This month blog post I would like to share a case that I encountered and was solved by calling Microsoft premier support. I have a SQL Server 2016 primary instance that configured high availability with other 3 nodes on an availability group, hosting a mission critical database total 6TB, the primary sql instance only had 64GB hardware memory. Client programs sometimes run a batch job which involves high volume of data import and read on that mission critical database. Database inaccessible occurs occasionally while the batch program running, made the batch failed and needed to restart again. Users complained on this problem. Checking the sql server error log, error messages were found as below:
Process 0:0:0 (0x5748) Worker 0x000001DD933D0160 appears to be non-yielding on Scheduler 7. Thread creation time: 13283945227971. Approx Thread CPU Used: kernel 130515 ms, user 0 ms. Process Utilization 62%. System Idle 33%. Interval: 130527 ms.
***Stack Dump being sent to D:\Program Files\Microsoft SQL Server\MSSQL13.HKRDBSP1\MSSQL\LOG\SQLDump0017.txt
Always On Availability Groups connection with secondary database terminated for primary database 'XXX' on the availability replica 'XXX' with Replica ID: {b94d35e1-6b50-48f3-8421-93fe6bf7c8b0}. This is an informational message only. No user action is required.

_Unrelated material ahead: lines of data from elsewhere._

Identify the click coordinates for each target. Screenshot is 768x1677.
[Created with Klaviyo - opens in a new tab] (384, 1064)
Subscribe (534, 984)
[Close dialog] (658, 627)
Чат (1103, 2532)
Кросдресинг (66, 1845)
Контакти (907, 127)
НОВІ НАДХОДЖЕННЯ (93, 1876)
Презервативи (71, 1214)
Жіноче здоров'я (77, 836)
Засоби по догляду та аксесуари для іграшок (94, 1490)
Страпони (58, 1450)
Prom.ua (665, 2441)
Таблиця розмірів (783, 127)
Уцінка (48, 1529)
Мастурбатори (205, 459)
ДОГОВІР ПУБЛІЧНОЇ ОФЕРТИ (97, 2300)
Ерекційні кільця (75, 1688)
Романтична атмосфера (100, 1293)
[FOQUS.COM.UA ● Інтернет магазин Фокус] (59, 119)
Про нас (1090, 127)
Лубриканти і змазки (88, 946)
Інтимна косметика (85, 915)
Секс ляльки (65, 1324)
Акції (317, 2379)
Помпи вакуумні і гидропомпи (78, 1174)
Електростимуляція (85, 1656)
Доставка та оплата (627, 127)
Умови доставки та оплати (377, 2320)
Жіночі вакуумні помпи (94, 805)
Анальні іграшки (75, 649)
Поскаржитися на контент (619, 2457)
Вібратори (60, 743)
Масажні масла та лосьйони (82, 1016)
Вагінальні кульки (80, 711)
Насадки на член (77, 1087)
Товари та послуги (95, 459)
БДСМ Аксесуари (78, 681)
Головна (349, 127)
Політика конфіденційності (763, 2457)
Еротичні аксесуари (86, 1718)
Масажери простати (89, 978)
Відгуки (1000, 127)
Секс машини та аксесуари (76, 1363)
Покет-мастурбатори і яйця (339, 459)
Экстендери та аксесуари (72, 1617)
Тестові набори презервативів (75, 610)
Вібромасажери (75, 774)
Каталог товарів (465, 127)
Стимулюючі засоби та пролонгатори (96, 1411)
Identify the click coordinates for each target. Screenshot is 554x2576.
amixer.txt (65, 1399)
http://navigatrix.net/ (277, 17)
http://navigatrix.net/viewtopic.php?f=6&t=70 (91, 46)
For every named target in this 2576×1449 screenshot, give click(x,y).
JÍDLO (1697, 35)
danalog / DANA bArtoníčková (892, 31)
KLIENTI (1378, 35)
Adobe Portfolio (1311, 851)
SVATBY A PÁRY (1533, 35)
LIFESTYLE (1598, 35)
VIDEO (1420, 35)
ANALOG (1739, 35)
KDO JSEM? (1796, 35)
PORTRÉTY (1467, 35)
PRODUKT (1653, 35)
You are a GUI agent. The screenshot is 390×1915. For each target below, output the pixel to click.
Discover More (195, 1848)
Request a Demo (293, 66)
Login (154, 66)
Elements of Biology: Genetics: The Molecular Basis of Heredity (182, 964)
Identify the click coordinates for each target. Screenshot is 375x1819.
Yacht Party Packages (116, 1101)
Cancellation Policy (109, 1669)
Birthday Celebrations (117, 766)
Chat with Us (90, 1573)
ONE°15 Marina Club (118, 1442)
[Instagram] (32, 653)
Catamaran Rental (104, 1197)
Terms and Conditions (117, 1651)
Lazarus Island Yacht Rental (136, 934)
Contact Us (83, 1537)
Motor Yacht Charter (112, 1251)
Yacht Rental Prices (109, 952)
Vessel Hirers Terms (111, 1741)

Unable to access availability database 'XXX' because the database replica is not in the PRIMARY or SECONDARY role. Connections to an availability database is permitted only when the database replica is in the PRIMARY or SECONDARY role. Try the operation again later.
As an application DBA, when we see dump was generated by SQL Server, what we can do is only call Microsoft for help. Below is the investigation done by Microsoft support engineer:
Below are non-yielding call stacks of the dump. We found SQL SERVER was
hung when allocating memory. Kernel time is the majority which means the
slowness is in windows OS.
# Call Site
00 sqldk!SOS_MemoryBlockAllocator::CommitBlockAndCheckNumaLocality
01 sqldk!SOS_MemoryBlockAllocator::AllocateBlock
02
sqldk!SOS_MemoryWorkSpace::AllocatePage
03
sqldk!MemoryNode::AllocatePagesInternal
04 sqldk!MemoryNode::AllocatePages
05
sqldk!MemoryClerkInternal::AllocatePagesWithFailureMode
06 sqldk!MemoryClerkInternal::AllocatePages
07
sqldk!TVarPageMgr<0>::PviNewVarPage
08
sqldk!TVarPageMgr<0>::PbAllocate
09 sqldk!CMemObj::InlineAlloc
0a sqldk!CMemObj::Alloc
IncidentType
NonYieldingScheduler
OffenderThreadId
~256
IsPreemptive
False
Wall_clock_time_ms
70215
Kernel_time_ms
70203
User_time_ms
0
passes
15
1. Please enable ‘Lock pages in memory’ for this SQL SERVER. ‘Lock pages in memory’ will use AWE api to allocate memory. It will be more efficient.
Please
follow below official article. Add “Lock pages in memory” privilege to “SQL Service account”.
https://technet.microsoft.com/en-us/library/ms190730(v=sql.105).aspx
2. Please increase physical memory for this VM to
128GB, and increase the sql server max server memory setting to 112GB.